第20回小諸・藤村文学賞 中校生の部最優秀賞

公開日 2014年07月09日

最終更新日 2014年07月09日

私と屋代線

千曲市立屋代中学校三年 田中ひかる

 ガタンゴトン・・・・・。ガタンゴトン―。ゴーツ。毎朝、この音と振動で目が覚める。私の家の南側、猫の額ほどの庭をはさんだフェンスのすぐ向こうには、長野電鉄屋代線の線路が続いており、毎日決まった時間になると轟音と震動を連れて電車がやってくる。おまけに、あまりに近くを通過するので、うっかりカーテンを開けたまま着替えなどをしていると、電車からは丸見えになってしまうのだ。まったく。何ていうところに住んでいるんだ。ろくに乗客もいない電車なんだから、そのうち廃線にでもなればいいのに。私の屋代線に対しての印象は、そんな感じだった。
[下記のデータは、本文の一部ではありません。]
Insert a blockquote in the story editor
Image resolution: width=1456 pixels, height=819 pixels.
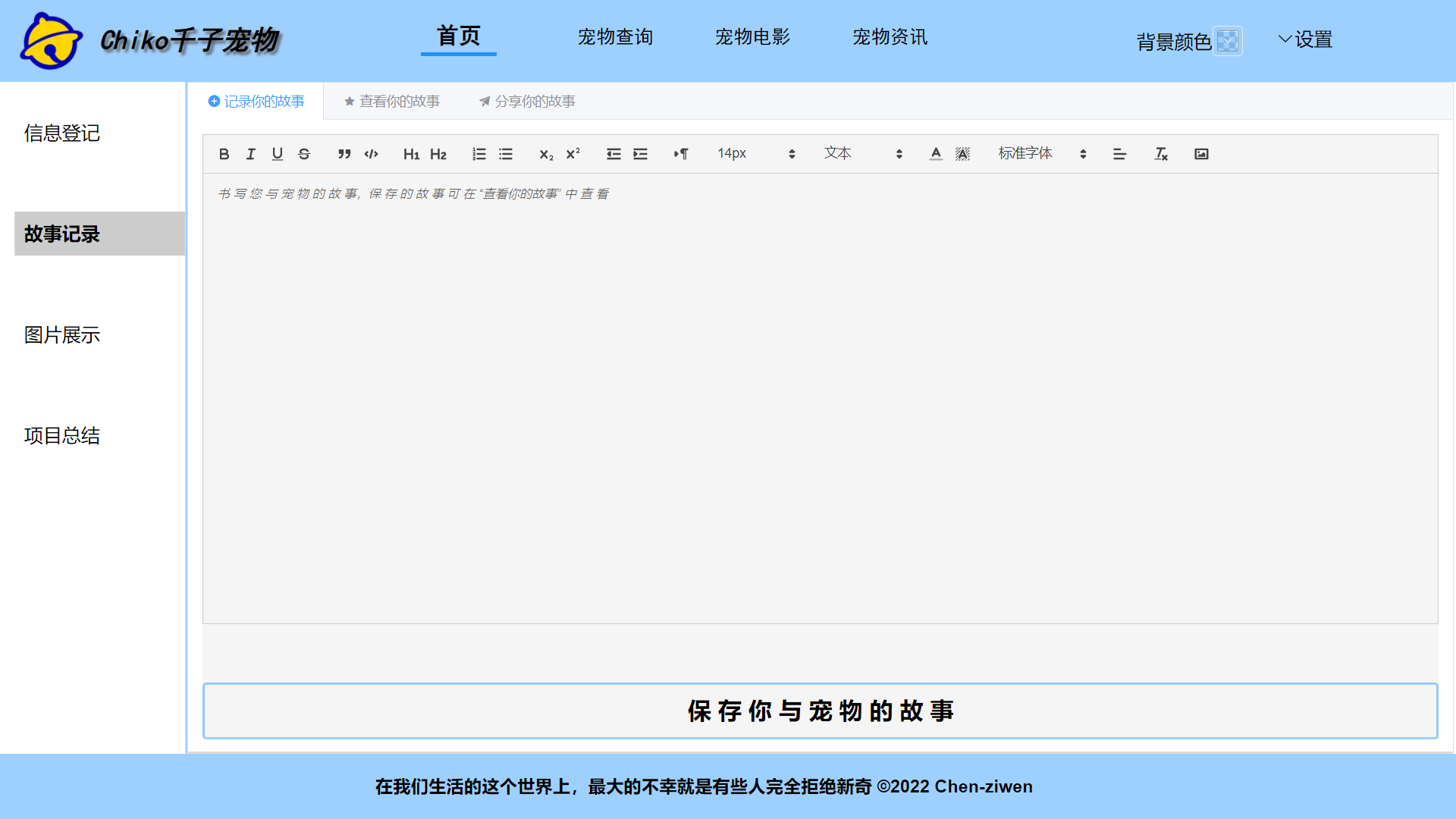344,154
 ある日、何気なくテレビを見ていると、どうやら屋代線が三月末で廃線になるらしいということをニュースで知った。母などは

 「もう電車来ないなんて、寂しくなるね。朝、電車来なかったら寝坊しちゃうかもね。」

 などと言っていたけれど、私は「そうかな?」と思っていた。だってあの電車、うるさいし、乗客だって少ないじゃん。たまにぼうっと、屋代線に乗っている人の人数を数えるけど、多い時でも十人くらい、誰も乗っていないことだってある。廃線になるのも仕方ないな。それより、廃線になればこれからは、あの騒音に悩まされずにすむんだ。と、一人心の中で密かに喜んでいた。
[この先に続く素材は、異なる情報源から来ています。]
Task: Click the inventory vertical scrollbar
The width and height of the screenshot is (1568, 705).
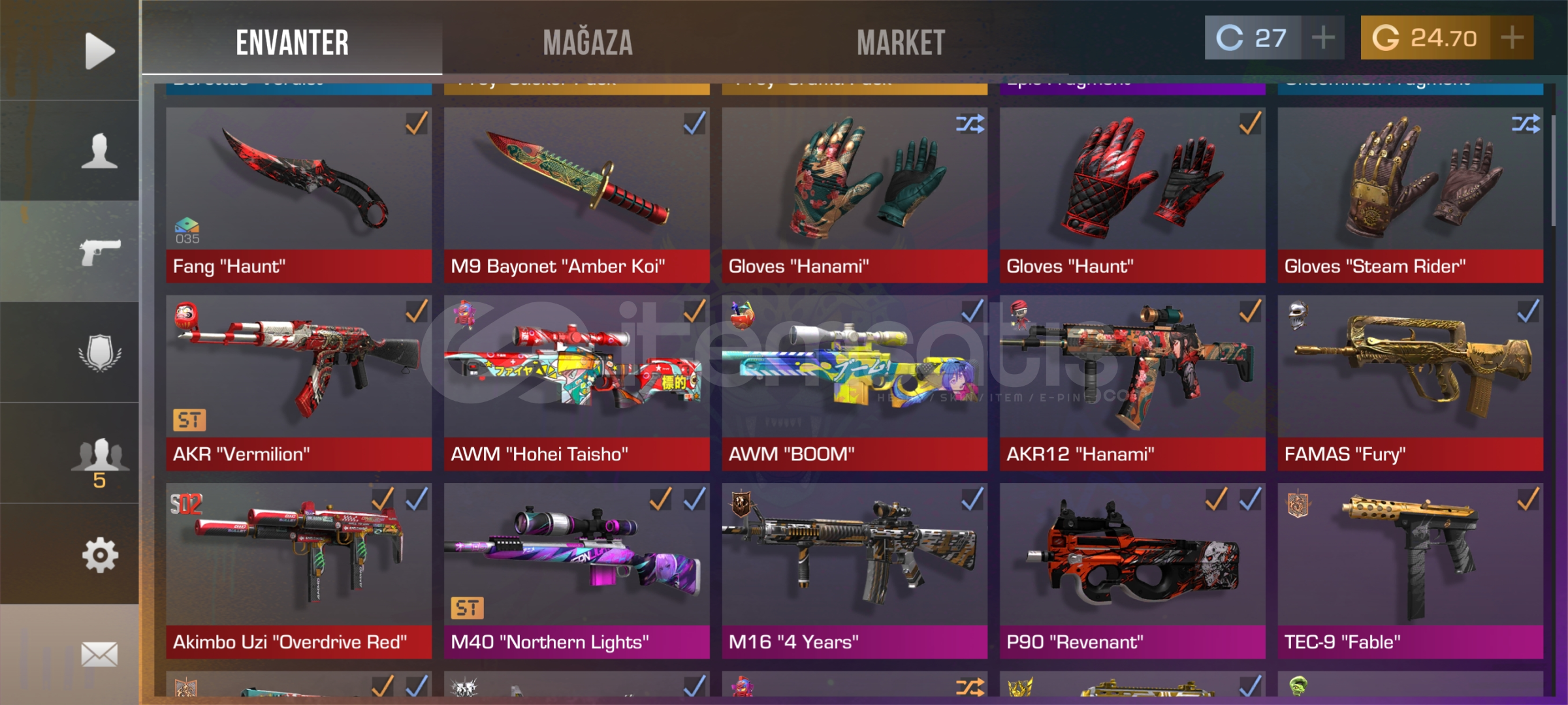Action: [1554, 171]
 ところが、いよいよ廃線が近づいてくると、屋代線に乗る人が急に増えた。あのスカスカだった屋代線の車内が、満員すし詰め状態になっているのを見て、驚くと同時に「みんながいつも乗らないから廃線になっちゃうっていうのに、今さらみんなして乗ったって…」と思った。しかし、そう思う裏で、「まだこんなに利用者がいるのだから、屋代線廃線も、もしかしたら中止になるかも。」と、いつの間にか少し期待している自分がいた。

 とうとう三月に入った。今日も電車内は満員だ。いつもの轟音を聞きながら、「せっかくだから、最後に一度、乗ってみたいな。」などと考えていた。しかし、部活やら何やらでバタバタと忙しい中、なかなか機会もなく、結局一度も乗らないまま迎えた三月も末日。屋代線は最後の仕事を終え、その長い歴史に幕を閉じた。翌日からは、ここに住み始めてからずっと聞いてきた、あの轟音を聞くことはなくなり、静かな日々が始まった。

 廃線になってしばらくは、朝、「ゴーッ」の音で目が覚めないことに違和感を覚えていたが、静かになったことには喜んでいた。しかし、ある日ふと見ると、放ったらかしになっている線路が赤くさびているのが目にとまり、「もうこの線路を電車が走ることはないんだな。」と分かり、その時初めて「寂しい」と感じた。

 その後、鉄道設備の撤去は着々と進められていき、私はその様子を窓からながめた。最初は架線だった。次に鉄塔が撤去されると、視界の妨げになるものはなくなり、二階の部屋の窓からは、だだっ広いまっさらな空が視界に飛び込んでくるようになった。そしてついに、線路の撤去が始まった。赤くさびた線路が取り払われ、枕木も順々にはがされていった。そして撤去された線路や枕木が線路の脇に積まれ、砂利が残るだけの線路跡を見た時に、窓からの景色は、今まで慣れ親しんだものとは大きく様変わりし、すっきりとしてはいるが、物足りなさを感じずにはいられなかった。

 廃線からしばらく経ち、周囲も屋代線がなくなったことを特に気にもとめなくなってきたある日、車で出かけた時に、母がもとあった踏切のところでつい止まってしまい、

 「もう電車来ないのについ止まっちゃったあ。あはは。」

 と笑った。私も一緒に笑っていたが、ふと周りを見回すと、前の車も、その前の車も、後ろの車も。みんな電車の来ない踏切でつい止まってしまっていた。私たちの生活にすっかりととけこんでしまっていた屋代線と、その沿線に住むみんなとの目に見えない強い絆が、見えた気がした。

 雨の日も雪の日も、いつもうるさかった屋代線。風の日も雷の日も、いつも頑張っていた屋代線。なくなってしまってから「せめて一度だけでも乗っておけばよかったなぁ」とか後悔しても、寂しがってももう遅い。今はただ、あの轟音と振動を連れてやってくる屋代線に、もう一度会いたくてたまらなくなり、雑草の生い茂る廃線路に、つい目を向けてしまうのである。